A new teacher was nervous in her psychology courses. She started her class by saying ''Everyone who thinks they are stupid please stand up'' After a few seconds Arthur Jr. stood up. The teacher said ''Do you think you are stupid, Little Arthur?''
- No I just felt sorry for you being the only one standing up.
Delbert, Douglas, and Gertrude wanted to join a special forces combat unit and had to prove they could follow any order without hesitation. Delbert was told to go first.
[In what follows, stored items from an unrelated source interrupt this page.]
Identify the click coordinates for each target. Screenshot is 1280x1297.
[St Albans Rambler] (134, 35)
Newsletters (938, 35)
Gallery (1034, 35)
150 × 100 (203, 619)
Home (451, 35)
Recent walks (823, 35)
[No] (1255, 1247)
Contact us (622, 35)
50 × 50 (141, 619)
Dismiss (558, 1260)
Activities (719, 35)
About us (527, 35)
- We have your wife tied up behind this door, said the instructor, I want you to take this gun and go in and kill her.
- Yes sir! Said Delbert and went in.
A little bit later he came out in tears.
I can't do it, I can't do it, he wept.
- You're a disgrace, yelled the instructor, pack up and go home right now, you're out!
Douglas came next. The same thing happened to him too and he got sent home.
Now it was Gertrude's turn.
- You know what to do! Yelled the instructor, your husband Arthur is in there, go in and kill him with this gun.
- Yes Sir! She said and went in.
After a few minutes she came out covered in blood.
- What happened in there?, asked the instructor.
- The gun wasn't loaded so I had to beat him to death with the gun sir!.
Arthur and his wife Gertrude was out for a romantic walk.
- Watch out Gertrude, dog poop, don’t step in it.
- Nah, that doesn’t look like dog poop. But I wonder what it could be. I'm curious, could you smell it dear and tell me what it is.
- Hmm, smells like dog poop to me.
- I'm not convinced dear, could you please touch it.
- Ok dear, for you anything. ... Well it does feel like dog poop
- I'm still not quite convinced dear, could you please taste it and tell me what it is.
- No Gertrude, can we just leave this thing behind us and move on not knowing what it is please?
- No Arthur, I really want to know what that is, now take a big bit out of it and tell me what it is.
Ok, ok, for you my dear anything...
Arthur takes a bite, chews it well.
-Aaahhh!!! &*$#@#$%!!! This is disgusting !!! It's definitely dog poop, no doubt about it.
- Lucky we didn't step in it then Arthur.